Diet, another cornerstone of diabetes treatment, may also help prevent some musculoskeletal disorders. For example, adequate intake of calcium and vitamin D can help reduce the risk of osteoporosis and fractures, and a mineral called selenium may lower the risk of osteoarthritis. Patients may wish to ask a dietitian for recommendations on how their diabetic meal plan can also help prevent musculoskeletal disorders.

Avoidance of smoking and restriction of alcohol, which are often recommended for people with diabetes, can also reduce the risk of some musculoskeletal disorders, such as osteoporosis, osteomyelitis, rheumatoid arthritis and gout.

Other diabetes interventions that can help in treating or preventing musculoskeletal disorders include glucose control and regular foot examinations, foot care and skin care.

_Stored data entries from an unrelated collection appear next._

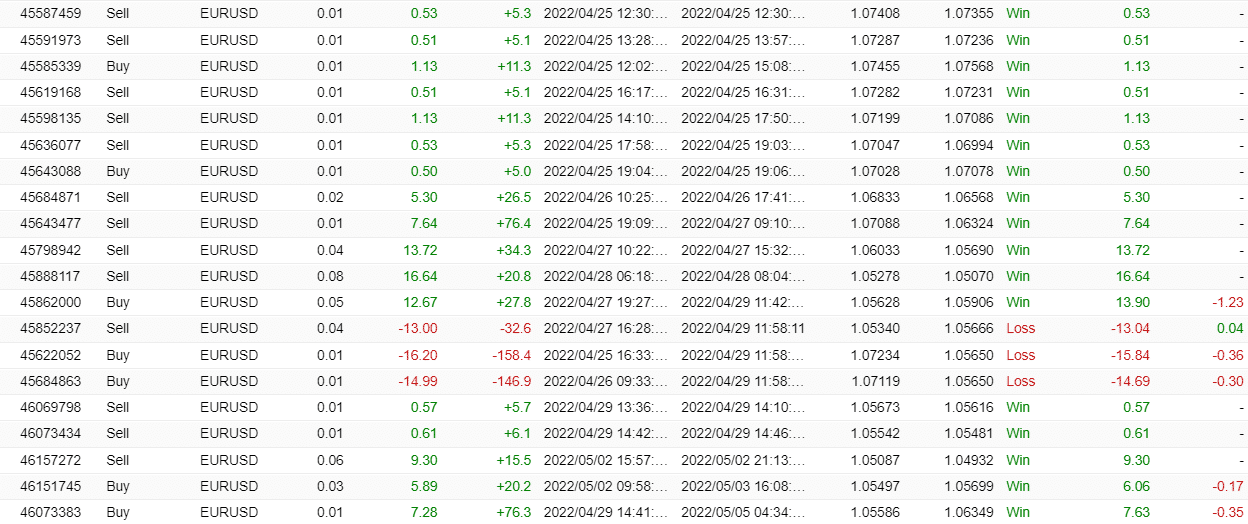Click open price 1.05340

point(875,328)
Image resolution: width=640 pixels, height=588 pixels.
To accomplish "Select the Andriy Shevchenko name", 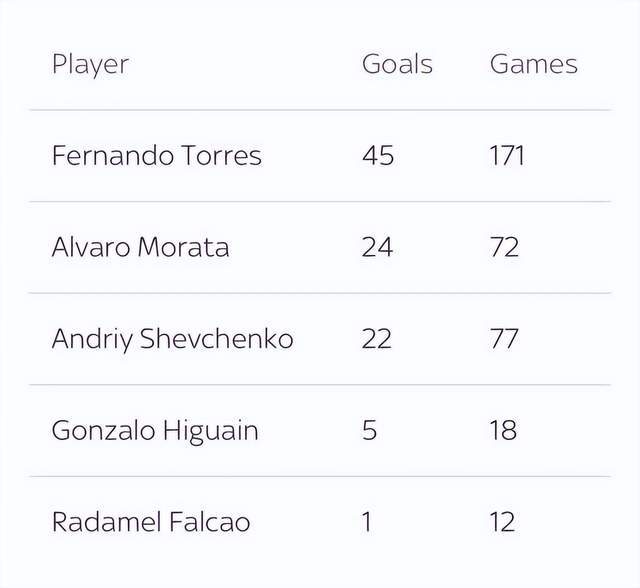I will (x=172, y=339).
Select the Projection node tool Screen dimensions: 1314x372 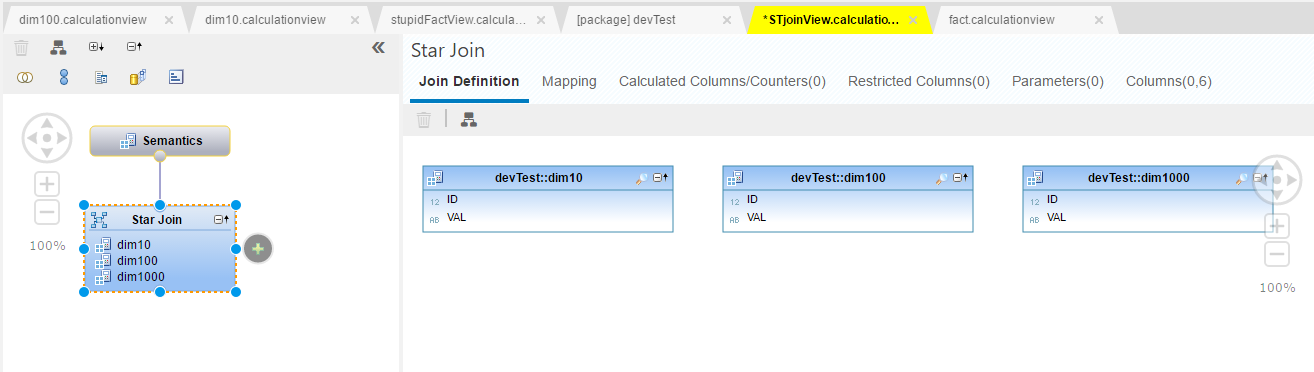[x=100, y=77]
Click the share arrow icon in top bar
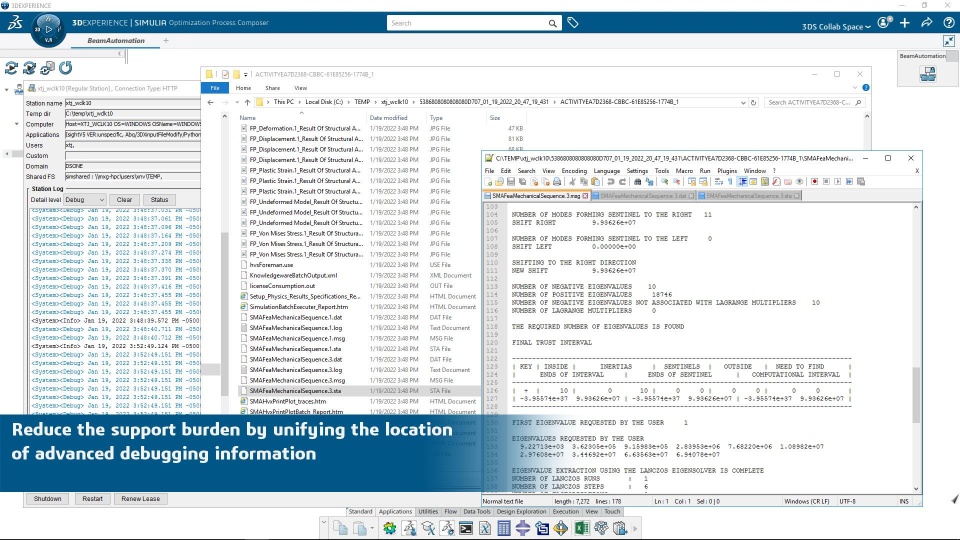Viewport: 960px width, 540px height. (927, 23)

Patients are advised to ask their physician about how often they may need to undergo screening tests, such as a bone density x-ray scan (also known as DEXA) for osteoporosis or thyroid blood tests for thyroid disorders.

Questions for your doctor

Preparing questions in advance can help patients have more meaningful discussions with healthcare providers regarding their conditions. Patients may wish to ask their doctor the following questions about musculoskeletal disorders and diabetes:

  1. How does my diabetes affect my risk of developing musculoskeletal conditions?
  2. Do I have a musculoskeletal disorder or symptoms that may indicate one?
  3. What diagnostic tests might I need to undergo, and what do they involve?
  4. What do my test results show?
  5. What are my treatment options, and which do you recommend?
  6. Do I need to see a specialist, such as a rheumatologist, orthopedist or physical therapist?
  7. Can medications or other treatments for my musculoskeletal disorder affect my diabetes? Will my diabetes treatment plan need to be adjusted?
  8. Are there any medications or supplements I need to avoid?
  9. Can any treatments or preventive methods for musculoskeletal conditions also help manage my diabetes?
  10. How often should I have a foot exam? Do I need to undergo other regular preventive screenings, such as a bone density test for osteoporosis?